Course Content for Udemy Clone (Front End Capstone project by Hack Reactor RPT27 team Charlotte Badger https://github.com/Charlotte-Badger)
- Node 14.15.0
From within the Course-Content directory:
npm install
From within the Course-Content directory:
npm run react-dev
If pushing bundle file to S3 using the WebpackS3Plugin, you must store your credentials in a git-ignored config.js file at the root directory.
From within the Course-Content directory:
npm run seed
In order to run script, add file "config.js" to root directory. It should contain an object with the following format:
module.exports = {
dbUrl: // Database Url,
dbName: // Database Name,
accessKeyID: // S3 Access Key,
secretAccessKey: // S3 Secret Access Key,
pexelKey: // Key for pexel API. If you want to use mine it's pinned on the #rpt27-fecCharlotte-Badger Slack Channel
};
You may want to change 'numberOfVideos' on line 7 of search.js to a smaller number. This is the number of unique videos that will be downloaded (at lowest possible quality), but may take up more room in your S3 bucket. (Note: All elements requiring a video will have a video as long as this number is greater than 1. This number just determines the variety of videos that the service will display).
If you would prefer to run this script using environment variables rather than the values set in '../config.js', refactor all declarations that use 'require('../config.js)...' to 'process.env...' and uncomment line 1 of seedDatabase/index.js.
When setup, run 'npm run seed'
From within the Course-Content directory:
npm server-dev
From within the Course-Content directory:
npm start
- Node & Express
- MongoDB
- React
- EC2
This service required textual elements as well as videos. The text elements could be generated quickly using different “Lorem Ipsum” modules, but sourcing and downloading videos was the greatest challenge. Pexels was the service I wanted to use for stock footage, as they had a convenient API and NPM module. I anticipated the asynchronicity of Javascript to cause issues with text elements of my database being generated much faster than the videos could be downloaded, so I wrote all of my download functions as synchronous functions using Promises and async/await. This worked 90% of the time, but I found if I was on slow internet videos would not always download completely. To reconcile this, I used FFMPEG to verify the file integrity of each downloaded video. If the file was corrupted, I simply deleted it. If the content of the videos were more critical I would have written a function to re-download the corrupted video, but I had already planned for duplicate videos in my database, and the ratio of valid to corrupt files was high enough that I could leave out this functionality. All the videos were then uploaded to an S3 bucket, and their urls were recorded in an array. For any element of the service that required a video, one was selected from the array.

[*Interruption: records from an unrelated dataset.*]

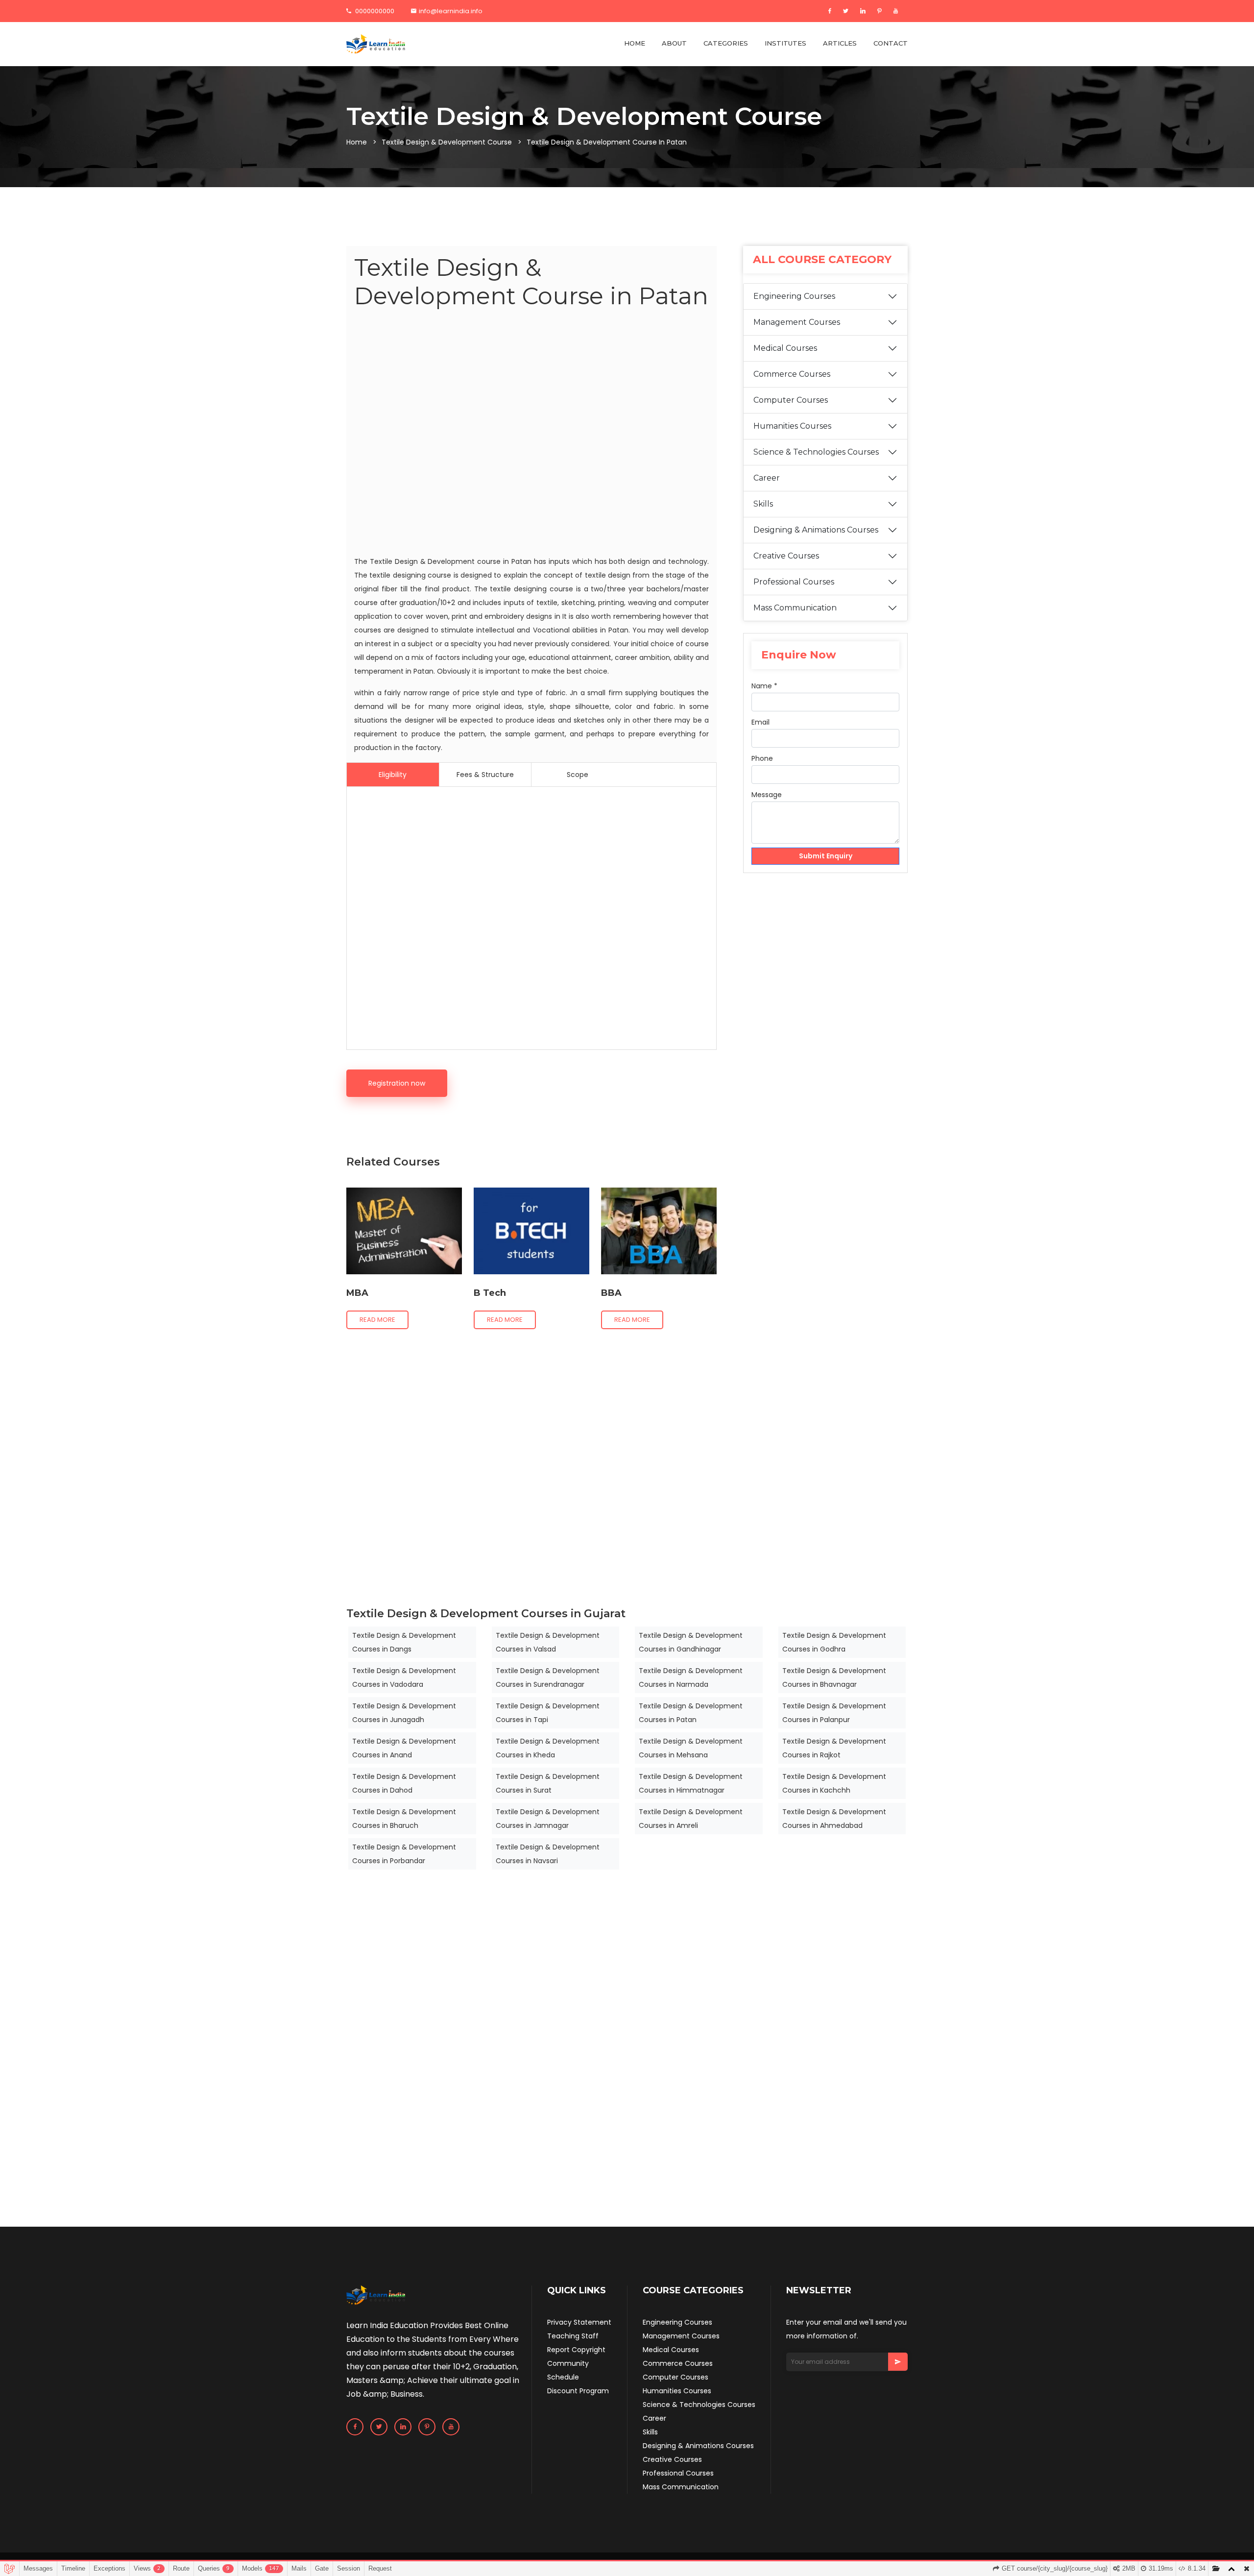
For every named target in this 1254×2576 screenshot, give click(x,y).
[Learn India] (375, 44)
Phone (762, 758)
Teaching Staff (573, 2336)
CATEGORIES (725, 43)
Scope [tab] (577, 774)
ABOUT (674, 43)
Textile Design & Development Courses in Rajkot (834, 1748)
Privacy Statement (579, 2322)
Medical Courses (785, 348)
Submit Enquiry (825, 856)
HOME (634, 43)
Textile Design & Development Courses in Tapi (548, 1713)
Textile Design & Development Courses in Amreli (691, 1818)
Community (568, 2363)
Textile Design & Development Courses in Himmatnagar (691, 1783)
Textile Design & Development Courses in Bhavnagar (834, 1677)
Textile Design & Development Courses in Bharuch (404, 1818)
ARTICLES (840, 43)
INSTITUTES (785, 43)
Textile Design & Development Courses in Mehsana (691, 1748)
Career (766, 478)
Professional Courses (793, 581)
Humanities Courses (792, 426)
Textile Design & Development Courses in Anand (404, 1748)
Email (760, 722)
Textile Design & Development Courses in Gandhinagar (691, 1642)
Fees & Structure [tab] (485, 774)
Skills (763, 504)
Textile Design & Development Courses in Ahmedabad (834, 1818)
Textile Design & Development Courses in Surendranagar (548, 1677)
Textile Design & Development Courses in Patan (691, 1713)
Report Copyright (576, 2350)
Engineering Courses (794, 296)
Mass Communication (795, 607)
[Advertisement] (531, 434)
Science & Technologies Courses (816, 452)
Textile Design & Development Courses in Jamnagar (548, 1818)
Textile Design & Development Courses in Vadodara (404, 1677)
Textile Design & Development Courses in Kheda (548, 1748)
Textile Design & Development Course (447, 142)
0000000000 (374, 11)
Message (766, 795)
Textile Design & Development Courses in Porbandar (404, 1854)
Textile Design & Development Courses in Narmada (691, 1677)
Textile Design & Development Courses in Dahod (404, 1783)
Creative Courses (786, 555)
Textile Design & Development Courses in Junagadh (404, 1713)
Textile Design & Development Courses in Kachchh (834, 1783)
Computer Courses (790, 400)
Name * (764, 686)
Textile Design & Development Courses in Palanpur (834, 1713)
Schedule (563, 2377)
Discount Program (578, 2391)
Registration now (396, 1083)
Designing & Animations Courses (815, 530)
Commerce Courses (791, 374)
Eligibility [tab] (393, 774)
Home (356, 142)
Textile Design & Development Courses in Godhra (834, 1642)
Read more (377, 1319)
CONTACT (890, 43)
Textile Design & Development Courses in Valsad (548, 1642)
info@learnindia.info (450, 11)
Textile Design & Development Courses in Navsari (548, 1854)
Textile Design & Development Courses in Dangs (404, 1642)
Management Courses (796, 322)
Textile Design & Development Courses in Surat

In order to maximize efficiency for the user-facing portion of the service, MongoDB was chosen because it can retrieve elements in constant time, and there is no need for relation. The service contains nested elements, which are reflected in the database. This created a challenge when creating endpoints that search for data regarding these nested elements. In order to reduce logic on the server side, I used aggregate functions within the Mongoose ORM to unwind and match the correct element. This could have been easier achieved with a SQL-based database, and it would have improved efficiency for my colleagues, but it would have required several join tables that would increase the logic and reduce the efficiency of the user-facing part of the service.